Pact'Alim tire une nouvelle fois la sonnette d'alarme. À l'appui d'un sondage réalisé fin juin auprès de ses adhérents, l'organisation représentant 3 000 PME et ETI de l'alimentation affirme que neuf entreprises sur dix continuent de subir des surcoûts de production. Un constat dressé malgré la réouverture du détroit d'Ormuz, alors que les tensions entre les États-Unis et l'Iran connaissent un nouveau regain.

Selon l'organisation professionnelle, les hausses concernent en particulier le transport routier, dont les coûts auraient progressé d'environ 15 %, ainsi que les matières plastiques, avec des augmentations de l'ordre de 20 %, auxquelles s'ajoutent des difficultés d'approvisionnement. Pact'Alim estime également que les clauses de renégociation prévues dans les contrats commerciaux demeurent largement inefficaces et que les demandes de revalorisation tarifaire restent peu entendues par la grande distribution.

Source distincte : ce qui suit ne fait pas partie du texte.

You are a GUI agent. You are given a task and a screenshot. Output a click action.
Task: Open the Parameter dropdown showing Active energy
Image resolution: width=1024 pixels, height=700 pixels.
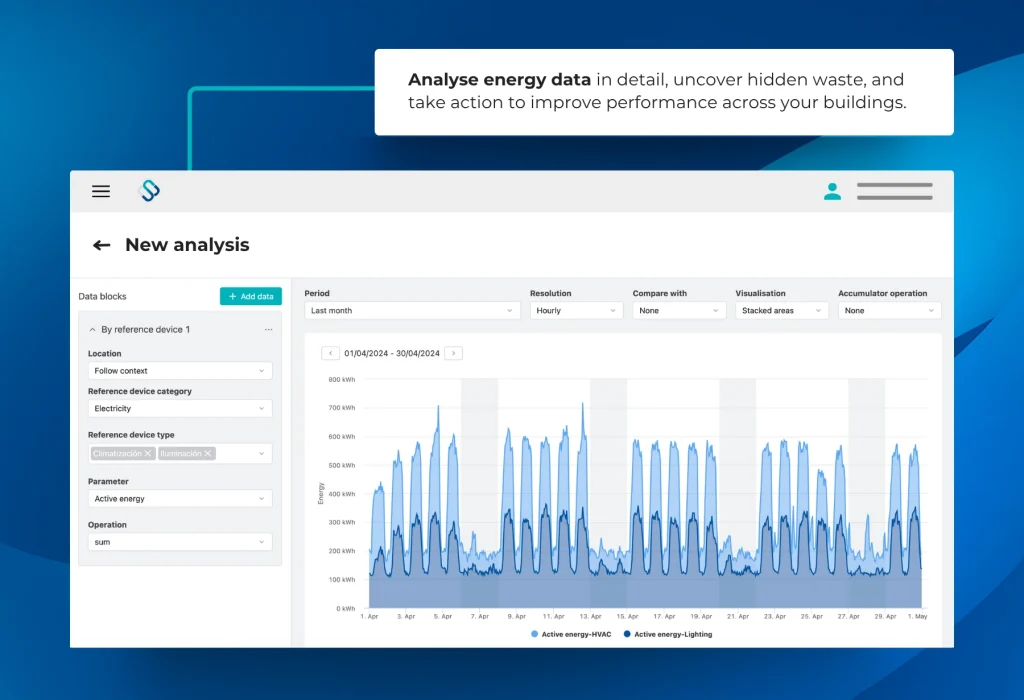pyautogui.click(x=180, y=498)
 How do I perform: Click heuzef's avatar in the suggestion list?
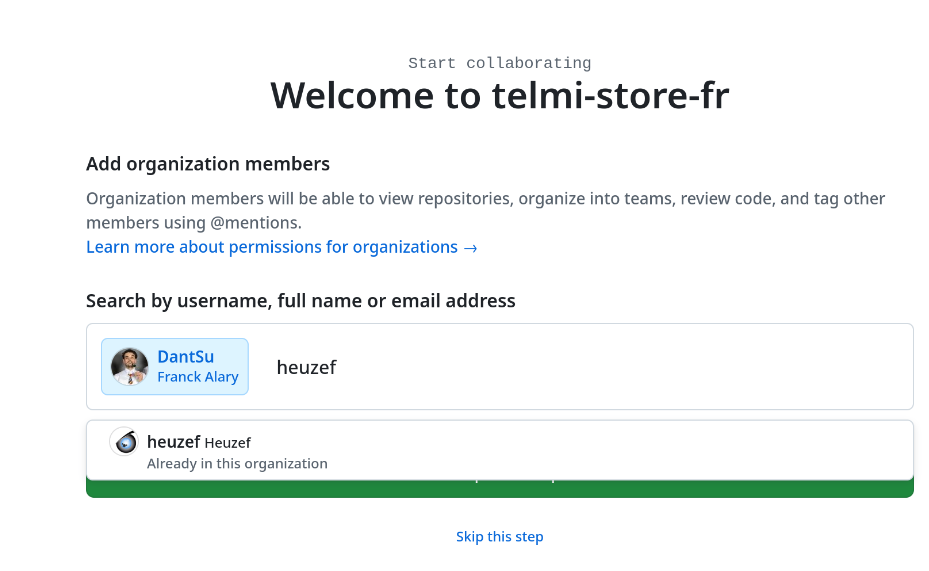pos(125,442)
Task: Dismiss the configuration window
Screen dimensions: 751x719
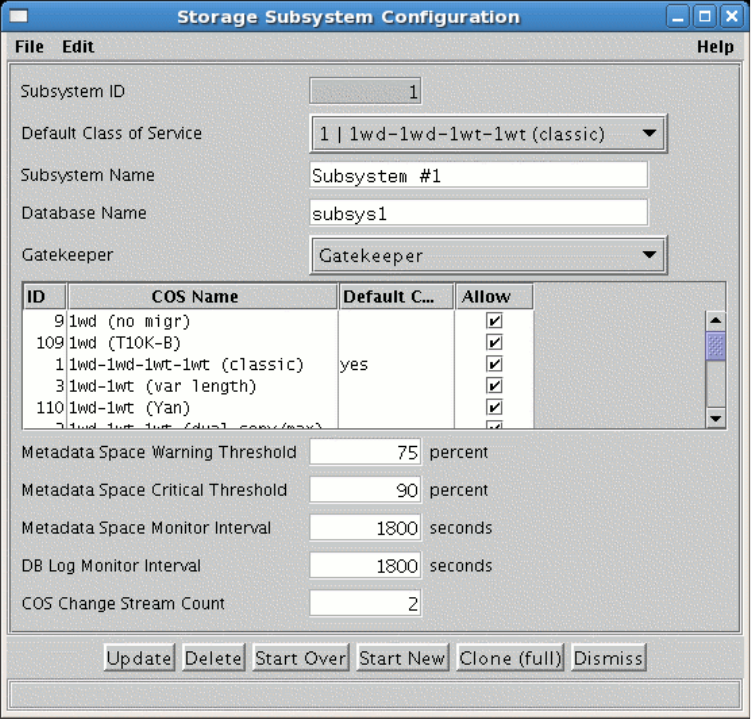Action: [608, 658]
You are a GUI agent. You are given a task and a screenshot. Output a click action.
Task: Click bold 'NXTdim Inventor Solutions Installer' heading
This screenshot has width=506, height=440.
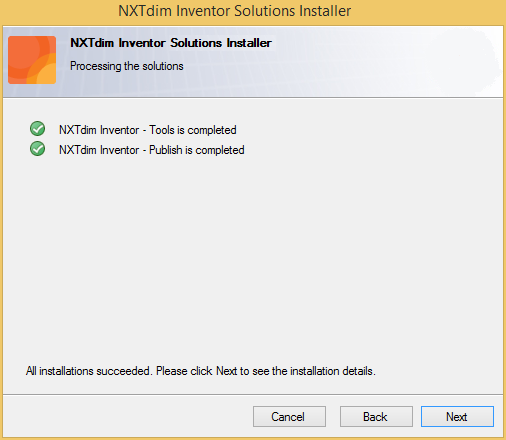click(171, 43)
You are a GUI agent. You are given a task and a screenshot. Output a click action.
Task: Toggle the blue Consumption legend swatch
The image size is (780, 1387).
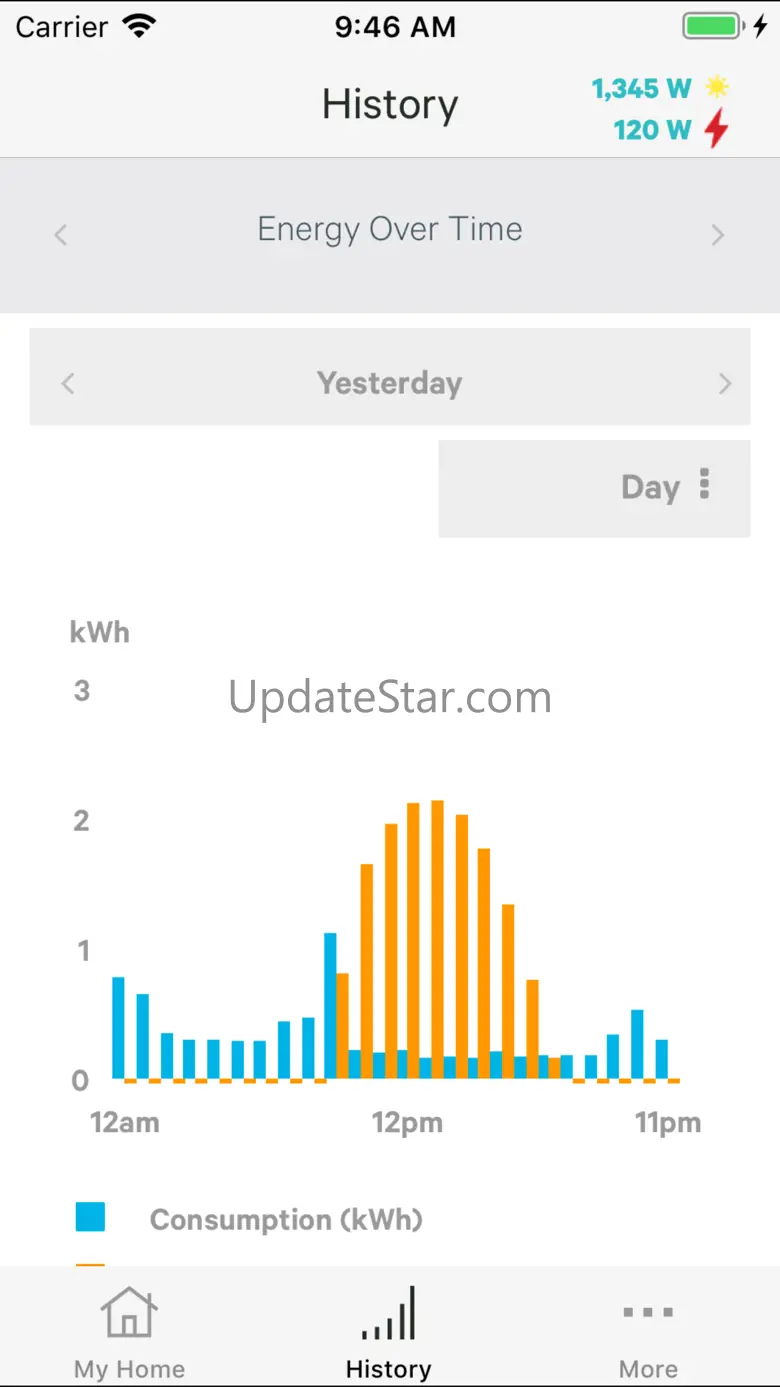point(90,1217)
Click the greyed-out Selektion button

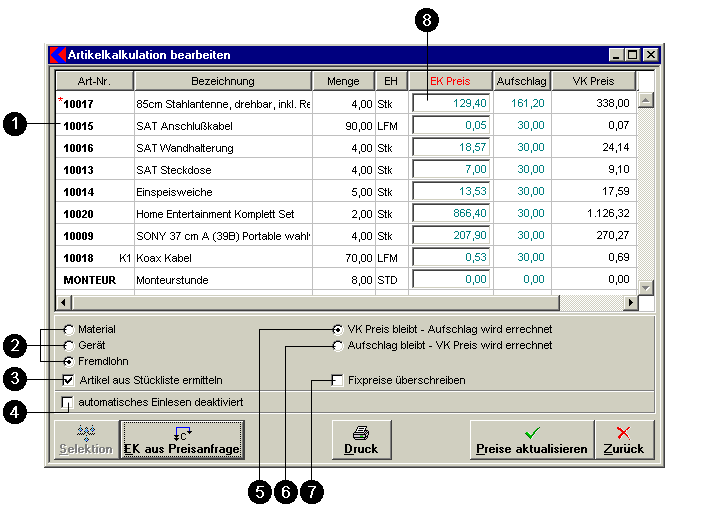pos(86,439)
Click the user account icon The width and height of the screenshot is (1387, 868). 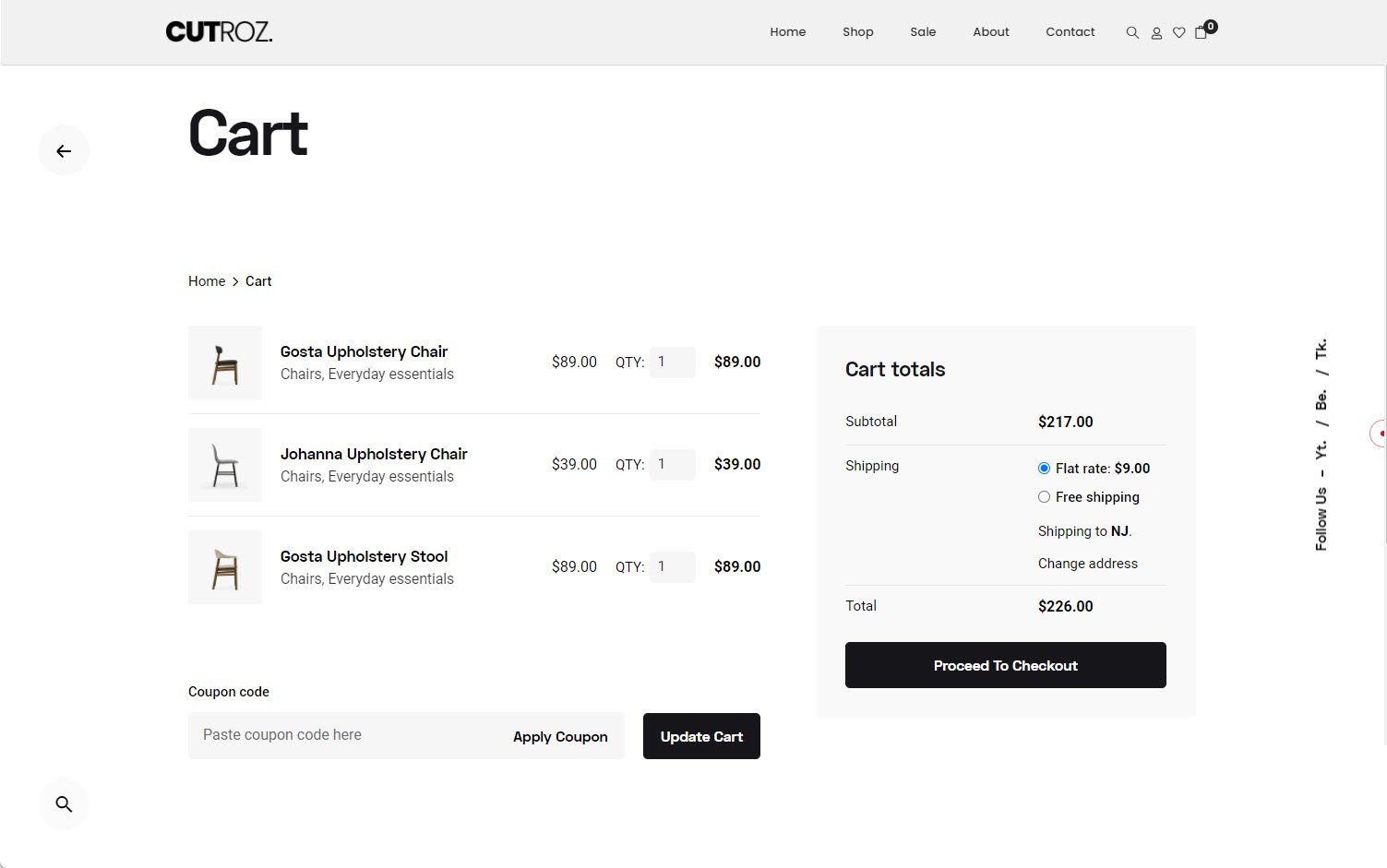tap(1156, 32)
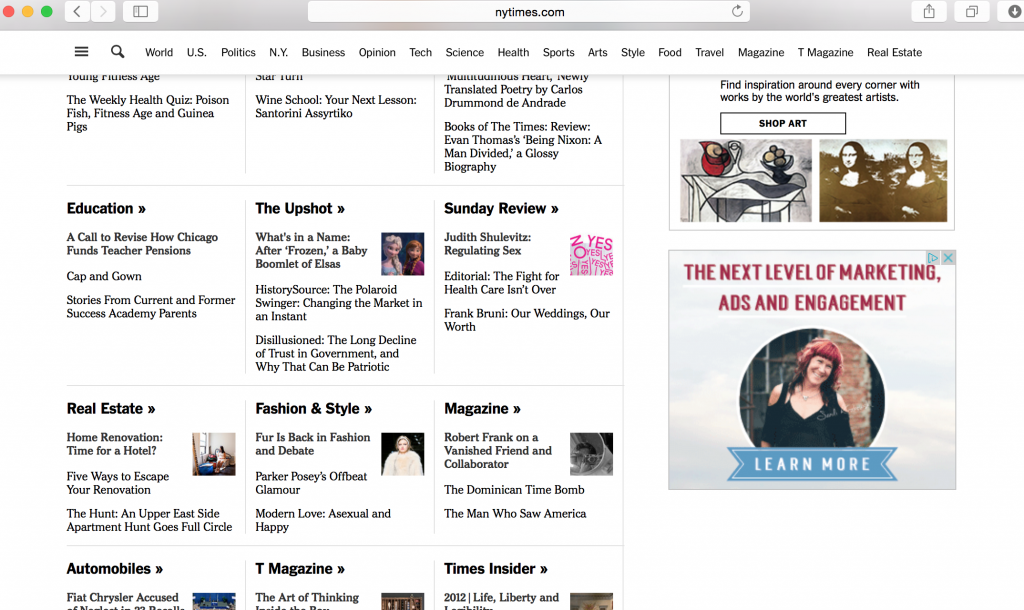The width and height of the screenshot is (1024, 610).
Task: Click the AdChoices info icon
Action: point(933,258)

L'organisation rappelle que les négociations commerciales 2026 s'étaient conclues au printemps sur une quasi-stabilité des prix (+0,05 %), alors que les industriels réclamaient en moyenne une hausse de 3,5 % pour couvrir leurs coûts. Elle souligne que de nombreuses PME continuent d'absorber seules des charges qu'elles n'avaient ni anticipées ni provoquées.

Dans ce contexte, Pact'Alim demande l'organisation rapide d'une nouvelle réunion de la filière alimentaire sous l'égide des ministres de l'Agriculture et de la Consommation. L'objectif, selon son président Jérôme Foucault, est de permettre une prise en compte "juste, rapide et effective" des surcoûts lorsque ceux-ci sont avérés, au cas par cas, dans les relations commerciales entre industriels et distributeurs.